The restrictive measures under Decision (CFSP) 2015/740 include an asset freeze, a prohibition on making funds or economic resources available, and a travel ban within the EU.
EU Council Renews Sanctions Against Haiti
The EU Council extended the restrictive measures against Haiti under Council Decision (CFSP) 2022/2319 until July 29, 2027. The sanctions regime currently targets nine individuals and one entity responsible for threatening the peace, security or stability of Haiti, or for undermining democracy or the rule of law in Haiti. Designated individuals and entities are subject to asset freezes and a prohibition on making funds or economic resources available. In addition, designated individuals are also subject to a travel ban within the EU.
Asia-Pacific Developments
China Retaliates Against US Blacklists with Procurement Ban and Export Controls on Defense-Linked Firms
On June 22, 2026, China announced a series of sanctions-related measures targeting US companies.
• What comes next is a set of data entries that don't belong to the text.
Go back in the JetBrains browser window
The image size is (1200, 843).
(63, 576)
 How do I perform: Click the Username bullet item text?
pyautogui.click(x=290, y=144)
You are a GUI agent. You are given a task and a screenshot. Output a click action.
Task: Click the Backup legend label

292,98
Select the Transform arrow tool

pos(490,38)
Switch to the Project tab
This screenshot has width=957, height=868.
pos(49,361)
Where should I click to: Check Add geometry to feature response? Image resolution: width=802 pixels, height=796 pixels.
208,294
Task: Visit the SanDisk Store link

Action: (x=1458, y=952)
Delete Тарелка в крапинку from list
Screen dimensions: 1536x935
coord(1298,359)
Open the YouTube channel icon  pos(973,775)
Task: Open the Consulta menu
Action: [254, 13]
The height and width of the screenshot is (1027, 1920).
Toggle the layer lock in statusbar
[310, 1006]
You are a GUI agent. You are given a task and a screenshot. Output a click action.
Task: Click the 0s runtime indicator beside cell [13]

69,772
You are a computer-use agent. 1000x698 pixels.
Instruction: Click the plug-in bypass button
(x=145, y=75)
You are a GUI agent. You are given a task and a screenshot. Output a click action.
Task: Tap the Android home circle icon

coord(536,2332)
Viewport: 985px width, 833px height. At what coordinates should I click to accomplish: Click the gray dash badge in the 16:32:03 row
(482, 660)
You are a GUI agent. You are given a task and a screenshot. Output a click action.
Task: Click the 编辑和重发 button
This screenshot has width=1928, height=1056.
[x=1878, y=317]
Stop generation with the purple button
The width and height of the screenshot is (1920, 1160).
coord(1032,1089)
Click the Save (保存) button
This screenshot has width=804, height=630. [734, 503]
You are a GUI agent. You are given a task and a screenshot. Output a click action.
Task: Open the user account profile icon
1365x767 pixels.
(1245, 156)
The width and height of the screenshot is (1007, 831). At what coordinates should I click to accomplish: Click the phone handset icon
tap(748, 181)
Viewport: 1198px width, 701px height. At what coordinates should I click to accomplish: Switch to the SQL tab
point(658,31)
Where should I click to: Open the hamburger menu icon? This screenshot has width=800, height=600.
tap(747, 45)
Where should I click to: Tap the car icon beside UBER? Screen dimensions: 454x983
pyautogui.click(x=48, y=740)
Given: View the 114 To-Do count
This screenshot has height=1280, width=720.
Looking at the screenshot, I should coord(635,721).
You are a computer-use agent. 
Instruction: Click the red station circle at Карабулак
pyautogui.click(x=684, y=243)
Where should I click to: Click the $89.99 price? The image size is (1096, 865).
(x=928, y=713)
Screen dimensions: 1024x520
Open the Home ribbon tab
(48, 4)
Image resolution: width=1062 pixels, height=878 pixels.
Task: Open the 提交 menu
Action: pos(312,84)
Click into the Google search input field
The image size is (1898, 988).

The Ministry of Finance barred government procurement entities from purchasing products manufactured by 46 designated US firms, including Raytheon Missiles & Defense, while exempting US-invested companies operating in China. Separately, the Ministry of Commerce added 10 US entities, including Red Cat Holdings, Inc., Teal Drones, Inc., IMSAR, Jaia Robotics, Inc., Ball Aerospace & Technologies Corp., Oshkosh Defense, MP Materials Corp., and USA Rare Earth, Inc., to China’s export control list, prohibiting exports of Chinese dual-use items to those firms. China reportedly said the measures were a response to the US Department of Defense’s recent expansion of its Chinese Military Companies List, adding major firms such as BYD and Baidu.
Russia Urges South Korea to End North Korea Sanctions and Halt Pressure Campaigns
Russia sharply criticized South Korea’s regional security policy and sanctions stance, according to statements from the Russian Foreign Ministry and reporting by NK News. On June 25, 2026, Russian Deputy Foreign Minister Andrei Rudenko told South Korean Ambassador Lee Seok-bae that Seoul was aligning with Western “anti-Russian” actions and urged it to abandon pressure and sanctions against North Korea, arguing that joint military exercises with the United States near the DPRK were increasing tensions on the Korean Peninsula. Russian Foreign Ministry spokesperson Maria Zakharova echoed the criticism, warning that recent South Korea-US naval and air drills conducted near North Korean waters could undermine regional security. The remarks came after South Korea joined G7 and European leaders in condemning Russia–North Korea military cooperation and calling for North Korean denuclearization.